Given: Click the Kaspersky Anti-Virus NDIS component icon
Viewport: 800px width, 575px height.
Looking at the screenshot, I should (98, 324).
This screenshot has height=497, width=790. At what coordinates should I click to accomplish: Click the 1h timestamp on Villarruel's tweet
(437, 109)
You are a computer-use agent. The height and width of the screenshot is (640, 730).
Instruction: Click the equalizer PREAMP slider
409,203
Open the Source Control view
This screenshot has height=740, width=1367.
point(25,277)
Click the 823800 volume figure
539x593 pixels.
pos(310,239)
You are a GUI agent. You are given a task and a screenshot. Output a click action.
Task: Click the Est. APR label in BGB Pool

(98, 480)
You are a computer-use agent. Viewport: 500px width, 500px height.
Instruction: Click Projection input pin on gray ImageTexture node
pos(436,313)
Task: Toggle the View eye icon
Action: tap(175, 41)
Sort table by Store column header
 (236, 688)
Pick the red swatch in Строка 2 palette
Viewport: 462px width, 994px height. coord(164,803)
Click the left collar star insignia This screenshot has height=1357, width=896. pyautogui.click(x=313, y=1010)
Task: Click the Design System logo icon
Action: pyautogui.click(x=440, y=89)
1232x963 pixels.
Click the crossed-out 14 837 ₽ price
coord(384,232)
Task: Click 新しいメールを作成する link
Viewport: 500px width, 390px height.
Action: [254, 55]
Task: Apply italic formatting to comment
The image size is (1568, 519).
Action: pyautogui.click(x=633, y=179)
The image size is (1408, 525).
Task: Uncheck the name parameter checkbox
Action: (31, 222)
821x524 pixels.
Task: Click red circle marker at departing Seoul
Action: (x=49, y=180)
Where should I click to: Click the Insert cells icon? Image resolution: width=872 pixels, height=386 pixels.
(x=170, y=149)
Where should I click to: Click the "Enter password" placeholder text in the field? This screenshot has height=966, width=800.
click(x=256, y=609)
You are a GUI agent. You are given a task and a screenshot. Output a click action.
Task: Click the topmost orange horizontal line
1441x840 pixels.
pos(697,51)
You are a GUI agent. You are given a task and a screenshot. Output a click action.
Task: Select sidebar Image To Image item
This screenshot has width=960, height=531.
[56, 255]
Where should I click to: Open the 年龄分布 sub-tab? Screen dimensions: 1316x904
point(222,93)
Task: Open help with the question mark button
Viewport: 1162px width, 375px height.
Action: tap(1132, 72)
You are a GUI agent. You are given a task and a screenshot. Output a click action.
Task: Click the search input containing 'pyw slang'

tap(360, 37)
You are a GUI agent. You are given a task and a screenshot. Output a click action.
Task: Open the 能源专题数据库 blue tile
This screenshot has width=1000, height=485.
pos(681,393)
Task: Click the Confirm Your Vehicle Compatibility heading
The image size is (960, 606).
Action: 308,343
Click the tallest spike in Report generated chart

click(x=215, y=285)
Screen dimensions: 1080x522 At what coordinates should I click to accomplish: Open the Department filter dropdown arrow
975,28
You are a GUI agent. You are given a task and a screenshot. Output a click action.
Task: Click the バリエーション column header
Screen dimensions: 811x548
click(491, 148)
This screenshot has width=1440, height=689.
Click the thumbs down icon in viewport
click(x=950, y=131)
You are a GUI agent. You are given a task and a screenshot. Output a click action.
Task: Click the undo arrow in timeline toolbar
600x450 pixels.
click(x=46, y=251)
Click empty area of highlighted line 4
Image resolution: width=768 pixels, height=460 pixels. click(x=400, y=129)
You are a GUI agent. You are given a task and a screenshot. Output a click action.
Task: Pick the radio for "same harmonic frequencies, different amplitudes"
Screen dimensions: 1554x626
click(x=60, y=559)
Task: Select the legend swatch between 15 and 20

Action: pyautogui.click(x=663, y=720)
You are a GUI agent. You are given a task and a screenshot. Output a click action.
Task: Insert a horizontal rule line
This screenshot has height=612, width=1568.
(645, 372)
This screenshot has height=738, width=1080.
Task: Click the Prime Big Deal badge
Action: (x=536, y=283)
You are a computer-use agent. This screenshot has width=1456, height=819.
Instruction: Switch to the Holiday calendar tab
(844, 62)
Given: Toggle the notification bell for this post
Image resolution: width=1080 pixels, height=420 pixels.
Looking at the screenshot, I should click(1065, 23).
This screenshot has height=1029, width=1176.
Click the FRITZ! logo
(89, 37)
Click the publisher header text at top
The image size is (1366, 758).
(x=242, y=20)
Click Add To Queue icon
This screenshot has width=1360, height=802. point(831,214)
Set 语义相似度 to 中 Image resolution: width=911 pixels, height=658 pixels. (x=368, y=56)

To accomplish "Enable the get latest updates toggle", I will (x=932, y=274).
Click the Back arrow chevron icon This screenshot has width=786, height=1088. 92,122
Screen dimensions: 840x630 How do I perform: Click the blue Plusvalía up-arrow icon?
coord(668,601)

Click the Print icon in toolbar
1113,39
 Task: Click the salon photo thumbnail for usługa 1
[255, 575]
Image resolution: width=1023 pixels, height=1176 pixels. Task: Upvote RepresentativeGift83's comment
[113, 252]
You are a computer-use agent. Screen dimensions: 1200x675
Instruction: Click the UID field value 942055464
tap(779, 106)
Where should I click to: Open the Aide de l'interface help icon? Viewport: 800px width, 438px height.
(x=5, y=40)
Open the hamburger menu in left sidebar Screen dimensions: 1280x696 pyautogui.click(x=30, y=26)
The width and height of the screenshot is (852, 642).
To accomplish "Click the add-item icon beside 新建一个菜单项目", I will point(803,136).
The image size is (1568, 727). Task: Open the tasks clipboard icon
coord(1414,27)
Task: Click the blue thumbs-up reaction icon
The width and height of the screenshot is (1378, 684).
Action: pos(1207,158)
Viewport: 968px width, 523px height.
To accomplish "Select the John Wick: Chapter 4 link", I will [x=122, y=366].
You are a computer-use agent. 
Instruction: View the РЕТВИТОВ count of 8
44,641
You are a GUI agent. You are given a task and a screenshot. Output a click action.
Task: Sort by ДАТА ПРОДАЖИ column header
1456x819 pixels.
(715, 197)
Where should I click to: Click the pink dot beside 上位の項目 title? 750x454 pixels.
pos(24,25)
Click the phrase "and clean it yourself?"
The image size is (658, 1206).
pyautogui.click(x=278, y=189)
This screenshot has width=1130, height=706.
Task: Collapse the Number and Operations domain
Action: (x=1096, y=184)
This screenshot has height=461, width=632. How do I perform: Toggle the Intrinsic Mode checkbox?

PROBLEM TO WORK ON
For every line of the material that holds the word "computer", make a copy.

FINISHED EXERCISE
You are a computer-use agent. The height and width of the screenshot is (640, 730).
You are a computer-use agent. Viewport: 500px width, 500px height.
You are a computer-use agent. This screenshot has width=1456, height=819.
You are a computer-use agent. Screen dimensions: 1200x675
You are a computer-use agent. 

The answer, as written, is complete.